When scrutinizing a correlation coefficient, a grasp of its implications is fundamental. As seen in our example, the value of

\r\(r=0.64\)

\rsignals a strong, positive correlation. But what does that really mean? A coefficient closer to +1 or -1 signifies a stronger relationship between the two variables studied.

\rPositive values imply that as one variable increases, so does the other, which is the case for school achievement and midlife IQ. In contrast, a negative value would mean that as one variable increases, the other tends to decrease. If the correlation coefficient was 0, it would indicate no relationship.

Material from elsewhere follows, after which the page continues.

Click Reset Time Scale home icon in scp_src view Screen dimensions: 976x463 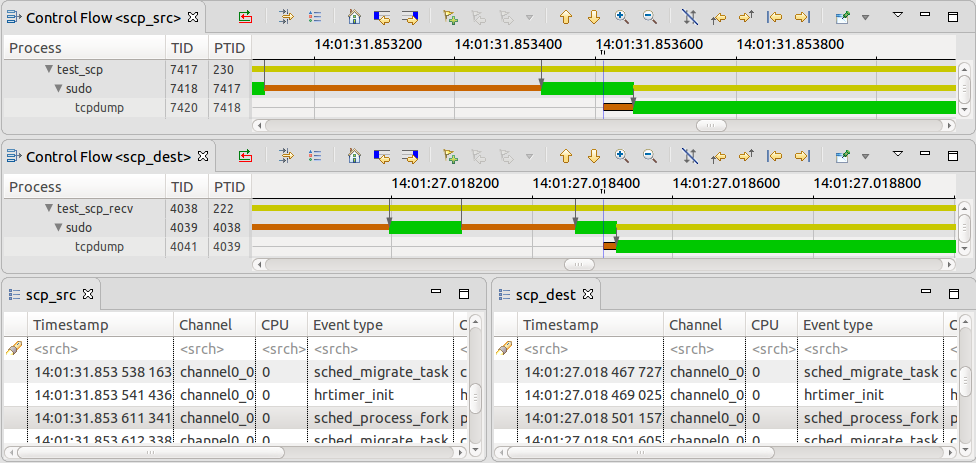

\rInterpreting the magnitude is also essential; values above +0.5 or below -0.5 are generally considered to be strong correlations. In educational settings, this interpretation can help identify the strength of various factors related to academic success.

Comparing Correlation Strengths

To compare different correlation coefficients, it is necessary to understand their magnitudes in context. The claim made by the science writer about the strength of the correlation between school achievement and IQ being greater than that between adult height and weight prompts us to examine the provided options.

\rA coefficient of

\r\(r=0.8\)

\rwould indeed suggest a stronger correlation than our study's

\r\(r=0.64\)

\rvalue. To justify the comparison, one must consider real-life variability; heights and weights can vary vastly among adults with minimal impact on each other, whereas early academic success and later intellectual prowess might be more tightly linked. Therefore, when assessing, any correlation weaker than

\r\(r=0.64\)

\rwould not support the writer's claim. This example illuminates how broad, seemingly unrelated facets such as stature can be contrasted with more nuanced developmental aspects like intelligence and achievement.